This repository provides a comprehensive CUDA GEMM (Matrix Multiplication) microbenchmark, comparing multiple precision and optimization variants on RTX3060 GPU (12GB):
- A baseline FP32 shared-memory implementation,
- A Tensor Core accelerated FP16 → FP32 mixed-precision kernel, and
- An optional BF16 → FP32 Tensor Core kernel (for Ampere or newer GPUs).

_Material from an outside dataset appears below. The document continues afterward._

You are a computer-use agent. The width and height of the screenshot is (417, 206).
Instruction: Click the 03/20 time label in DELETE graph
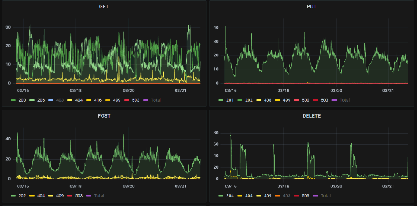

It demonstrates how shared-memory tiling, Tensor Core usage, and precision formats affect performance and accuracy across different matrix sizes.
| Variant ID | Kernel Type | Precision | Strategy | Description |
|---|---|---|---|---|
| 0 | Shared-Memory GEMM | FP32 | Global Memory + Shared Tile | Baseline tiled GEMM in shared memory |
| 1 | Tensor Core GEMM | FP16 → FP32 | WMMA API | Tensor Core mixed-precision GEMM |
| 2 | Tensor Core GEMM | BF16 → FP32 | WMMA API (Ampere+) | BFloat16 input variant for higher numeric range |
Each kernel computes C = A × B for square matrices MxK and KxN, measures runtime, GFLOPs, and accuracy vs a CPU reference.
Ensure CUDA Toolkit ≥ 12.0 and a GPU with Tensor Core support.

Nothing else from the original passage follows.